■ Provided data:
=== Begin Enclosure ===
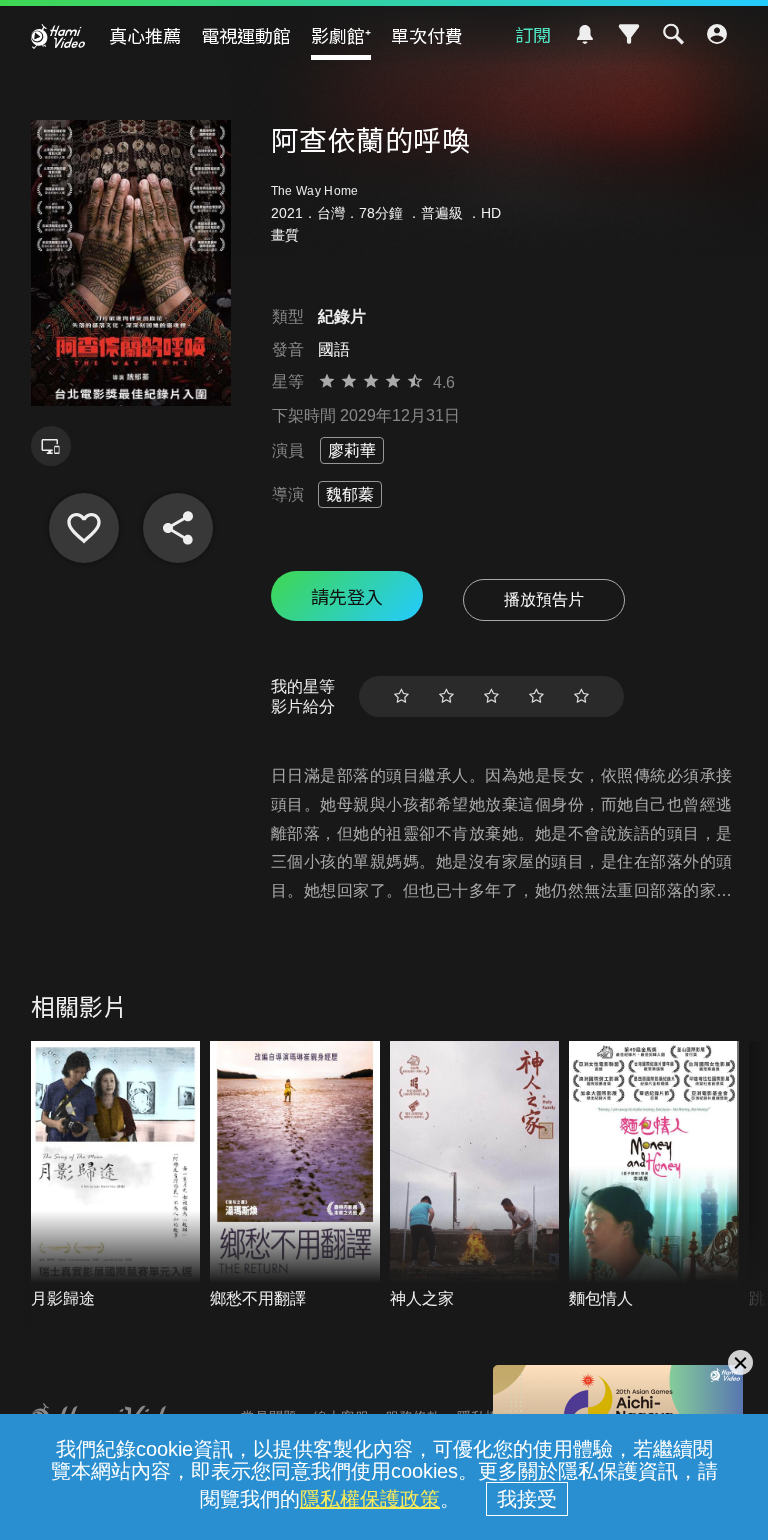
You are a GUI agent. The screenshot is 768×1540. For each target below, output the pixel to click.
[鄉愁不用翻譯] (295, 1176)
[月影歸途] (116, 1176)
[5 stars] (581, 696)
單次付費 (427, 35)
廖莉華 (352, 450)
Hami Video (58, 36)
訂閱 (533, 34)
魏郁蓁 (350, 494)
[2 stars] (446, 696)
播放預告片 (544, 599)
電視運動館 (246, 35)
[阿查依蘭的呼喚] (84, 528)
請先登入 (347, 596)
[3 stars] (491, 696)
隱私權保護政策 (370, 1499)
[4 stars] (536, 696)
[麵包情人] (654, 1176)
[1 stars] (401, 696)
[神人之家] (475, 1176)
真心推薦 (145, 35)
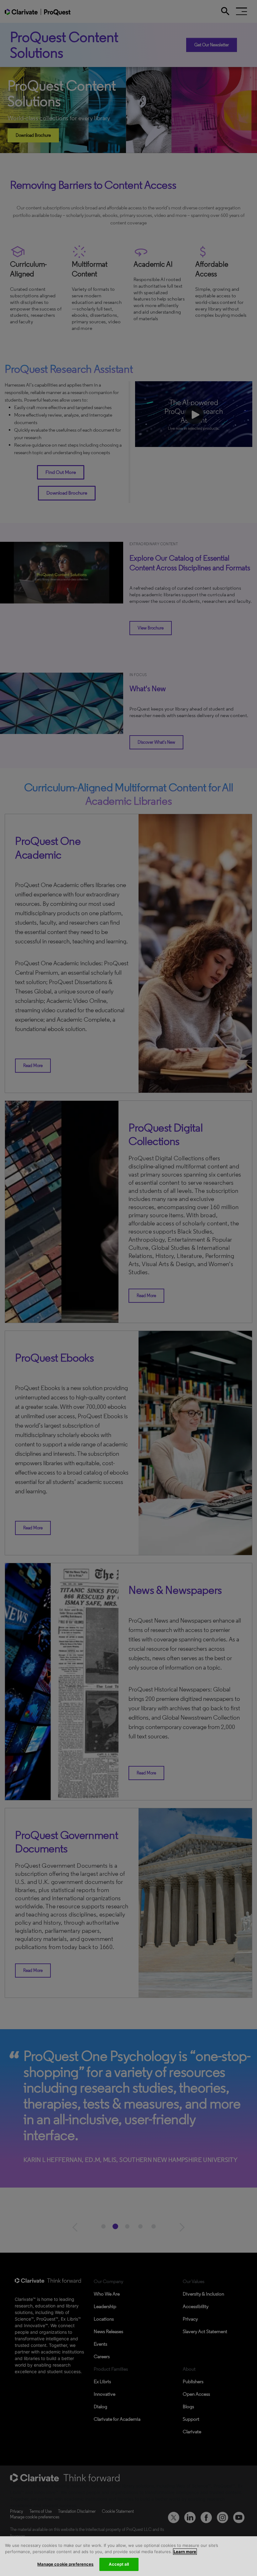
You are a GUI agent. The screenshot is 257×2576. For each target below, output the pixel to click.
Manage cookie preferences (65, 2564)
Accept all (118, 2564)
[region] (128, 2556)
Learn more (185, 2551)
=== End Enclosure ===
=== Begin Enclosure ===
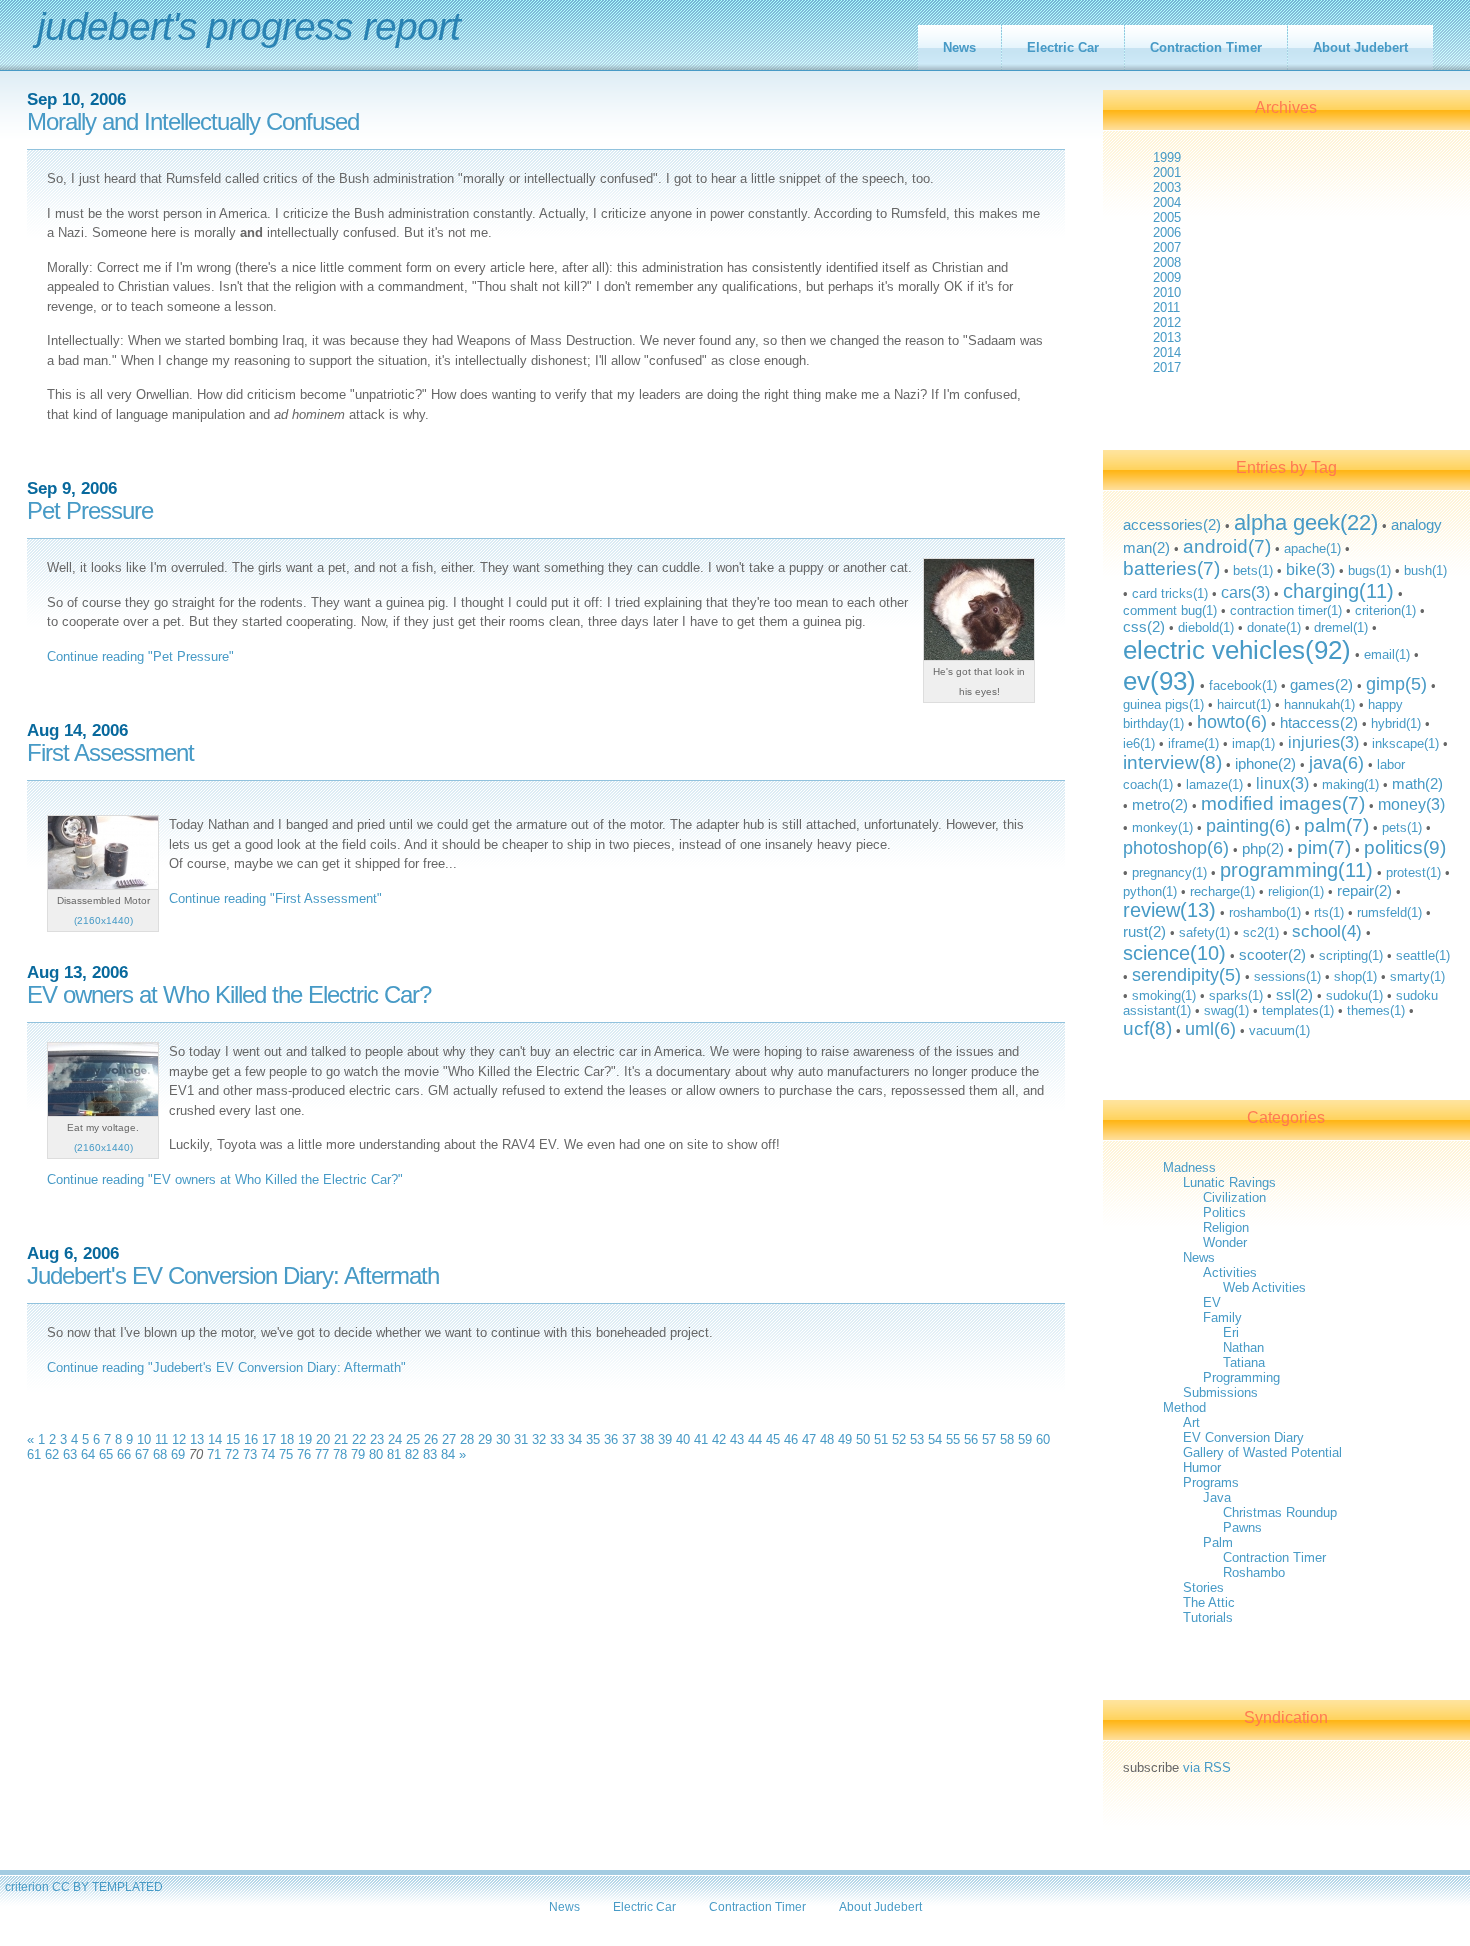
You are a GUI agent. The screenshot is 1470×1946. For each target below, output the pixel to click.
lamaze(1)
=== End Enclosure ===
■ What is expected:
Every line above that holds the word "screenshot" is to be found and copied.

■ Response for this exercise:
You are a GUI agent. The screenshot is 768×1540. For each target below, output the pixel to click.
You are a GUI agent. The screenshot is 257×2576. For each target below, output the pixel to click.
You are a GUI agent. The screenshot is 1470×1946. For each target below, output the pixel to click.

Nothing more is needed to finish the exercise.